| INSTRUCTIONS |
1. Using the essay on hockey and television, explain in one to three sentences why the hockey rink is less suited to camera coverage than the playing fields of other sports.
2. Rewrite the essay on hockey and television from "By now, you've" to "to be working.", replacing "spike" with "jump".

| READING TEXT |
+++
Does Hockey Really Need TV?
By now, you've probably read accounts of hockey enjoying a significant spike in the sport's television ratings recently. No doubt you also know of (and admire) hockey's embrace of alternative media. That union has been a fusion of opportunism, technology, and desperation. Generally, it seems to be working.
Still, we're three years into the Crosby-Ovechkin Era, and even with the promise of hockey benefitting dramatically -- perhaps moreso than any other sport -- from high definition television, there are durable limitations posing a serious ceiling on Television America's embrace of our frozen game.
One is geography. Climate, while not metaphysically determinative in the matter, nonetheless plays a lead role in forging many puckheads' attachments to the game. The other is the physical parameters and pacing at play. Football with its rectangular field, allowing many varying camera angles, and regular stops in the action, doesn't merely allow television a foothold in its event but actually, in its modern incarnation, is determined by it. Or perhaps you've missed the past twenty Super Bowls.
But think about the hockey rink, which necessarily with its dasher boards shields three-and-a-half feet of action from the camera eye and many spectators seated low-in-the-bowl. Its oval, walled- and netted-in configuration just isn't super fan friendly, relative to the playing fields and surfaces of other sports. It ever has to be so.
This week, freshly considering this reality, aware of a new and fabulous North American fascination with the untelevised World Championships, and aware of film increasingly relying on viral marketing, I wondered: just how much does hockey really need TV?
Can hockey go Cloverfield?
Something fantastically viral transpired with these Worlds. True, North American hockey hearts could welcome them into their lives as not before because of their arrival in Canada, and their being contested in North American time zones. But in Washington at least, it seemed to me that many, many more followed this tournament than in recent years past.
They were able to because of the arrival of the World Championship Sports Network. You plunked down $5 and you got about 50 world-class hockey games broadcast on your computer. On demand, too. Folks like me on regular business travel could carry our laptops along on trips and catch the Worlds in our world of airport terminals, bars Wi-Fi, or hotel rooms.
We in D.C. didn't want to surrender high-level hockey when we were forced to last month, and when in prelude exhibition play for the Worlds word filtered out (virally) that Russia's top line was comprised entirely of Washington Capitals, a fair number of folks in this region found a storyline they wanted to follow a bit.
In years past, I don't recall hockey fans clogging my in-box with reactions to the Worlds they were unable to view. They couldn't. Also in years past, if I wanted some reaction forum on the tournament I was pretty much confined to the tournament message board at hockeysfuture. This spring there was vibrant commentary on the Worlds on the Caps' official message boards; in comments left here and on other Washington hockey blogs; and perhaps most tellingly, on the media blogs of the Caps' beat reporters in town.
Now consider, too, the behemoth ESPN's role in hockey's rather robust return from its labor stoppage of a few years back. Which is: nothing. People still snicker at the agreement the NHL has with Versus, but the league's revenues keep on growing. Somehow word is getting out about great hockey being played these days.
Moreover, hockey's roots in the broadcast medium are with iconic, culture-defining radio personalities (Foster Hewitt) as opposed to John Madden- or Howard Cosell-type mega personalities on TV. I find that charming. And telling.
I'm still fascinated by the X-Files-like thought of Comcast one day rising up and challenging ESPN's dominance. But if that never happens, if hockey is never accorded a seat at the broadcast dining room table by the usual suspects, is that so bad? It will always have regionalized television coverage. The league's dedicated channel is a hit with its fans. Its universe of supporters on line grows by the week -- and it appears to be broadening internationally, too -- and they're distinctly engaged. And I'm sure the league and its visionary, new media marketers like Leonsis are by no means exhausted of their ideas for broadening further sports' fans interest in hockey.
Still, what a lovely virus we have at the moment.
+++
| INFORMATION SHOWN |

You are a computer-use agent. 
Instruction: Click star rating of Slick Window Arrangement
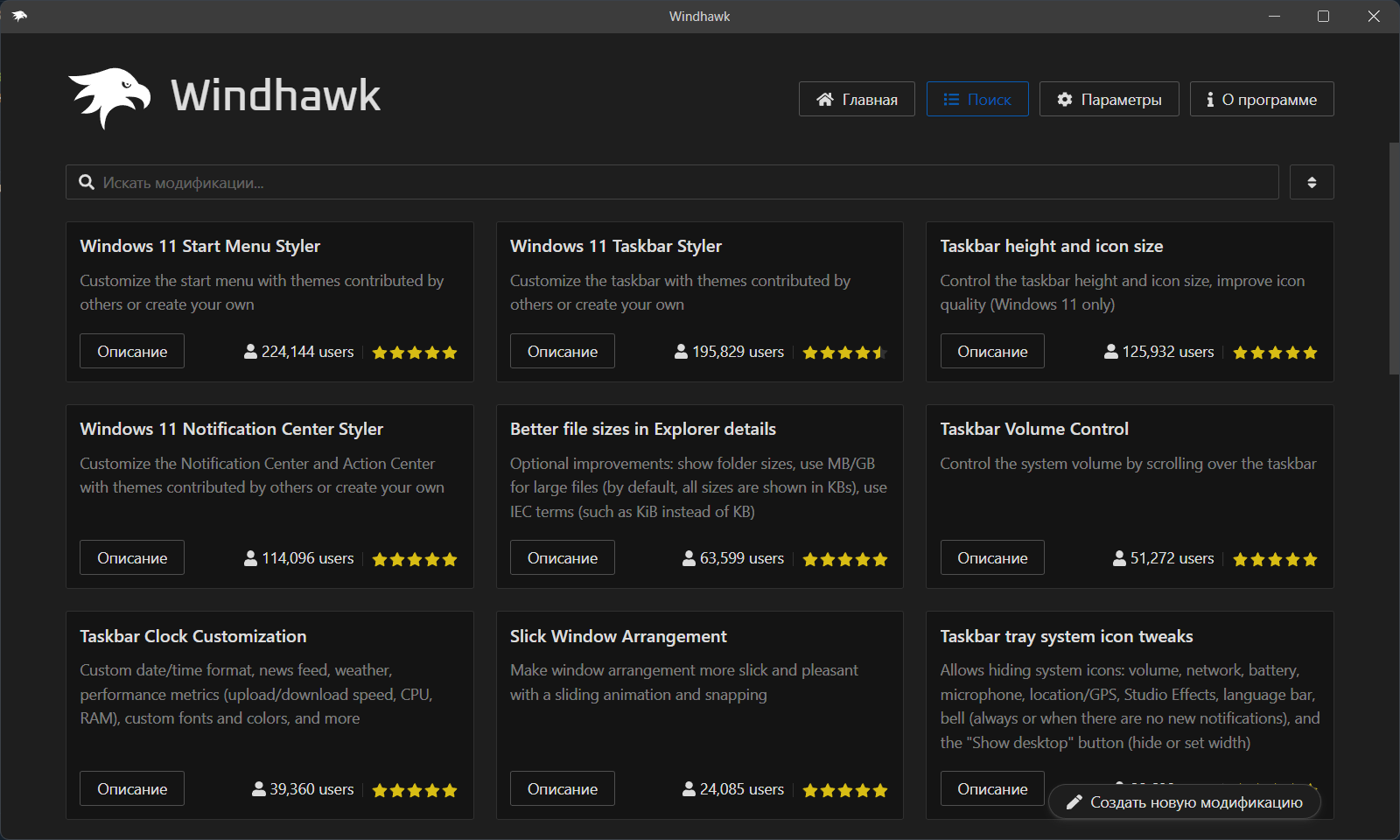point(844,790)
+++
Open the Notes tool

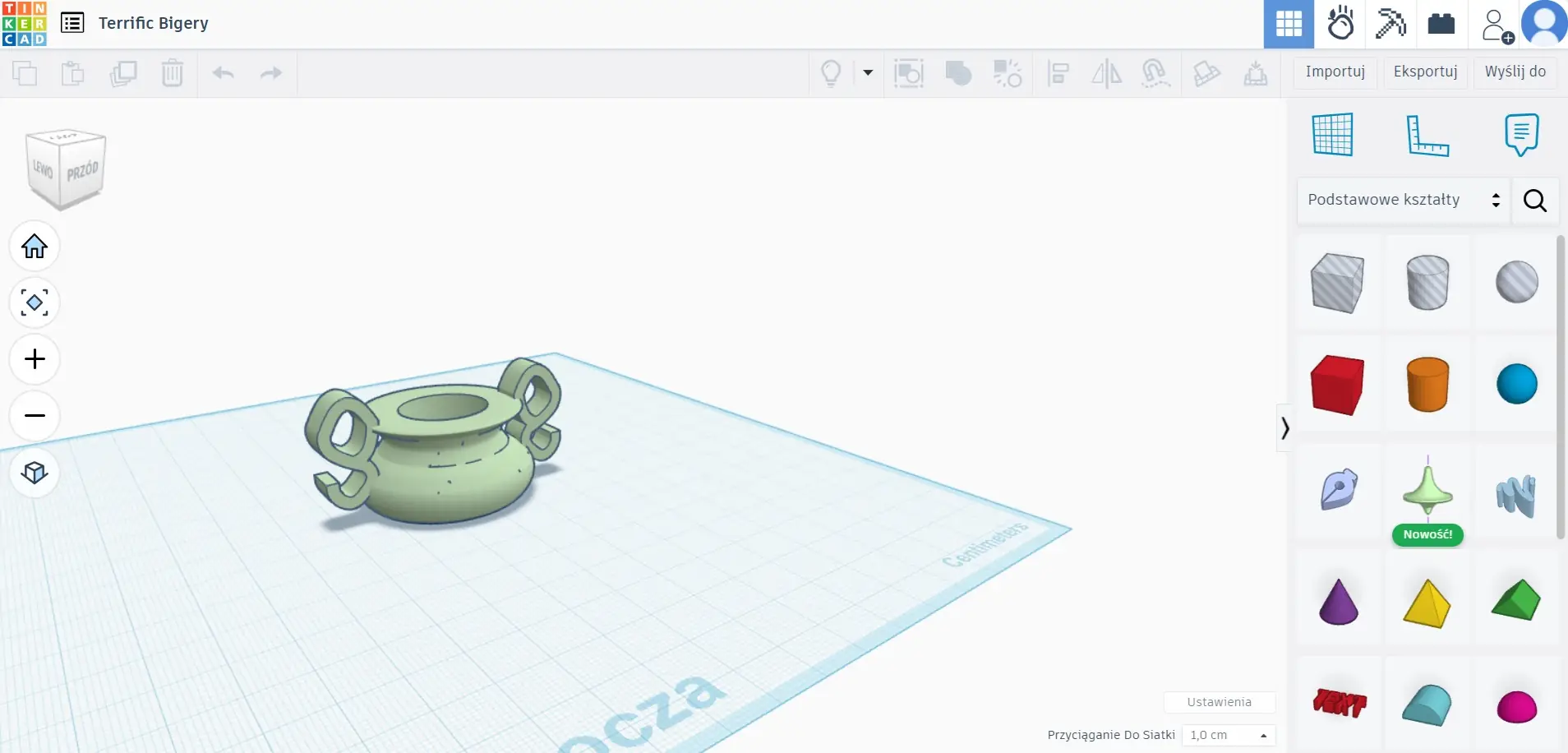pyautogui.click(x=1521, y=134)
+++
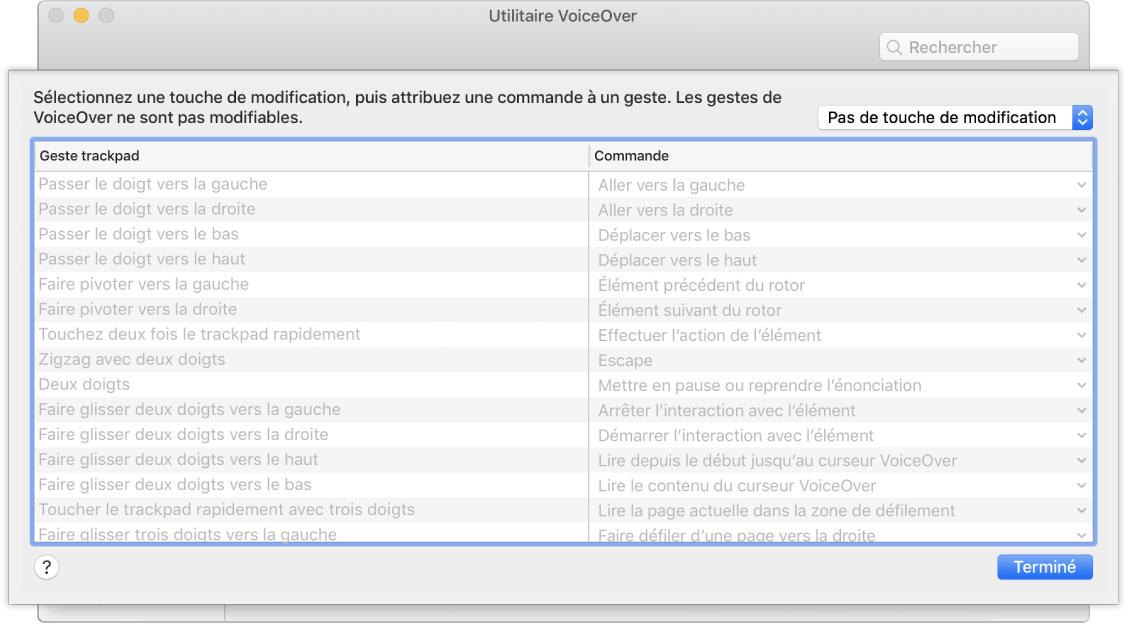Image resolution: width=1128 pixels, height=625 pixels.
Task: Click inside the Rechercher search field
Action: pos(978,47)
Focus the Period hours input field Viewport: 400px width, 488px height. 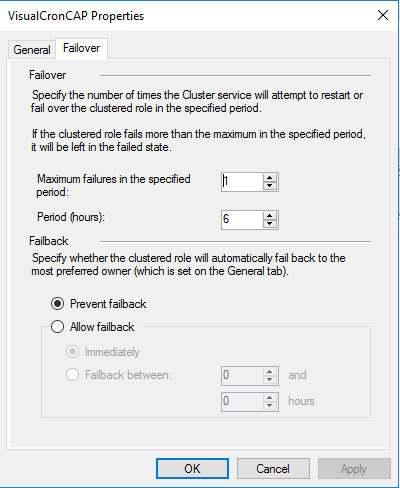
+++
| SOLUTIONS BY TASK |
1. The rink's dasher boards hide three-and-a-half feet of action from the camera and from spectators seated low in the bowl. Its oval shape, enclosed by walls and netting, is also less fan friendly than the playing fields and surfaces of other sports.

2.
By now, you've probably read accounts of hockey enjoying a significant jump in the sport's television ratings recently. No doubt you also know of (and admire) hockey's embrace of alternative media. That union has been a fusion of opportunism, technology, and desperation. Generally, it seems to be working.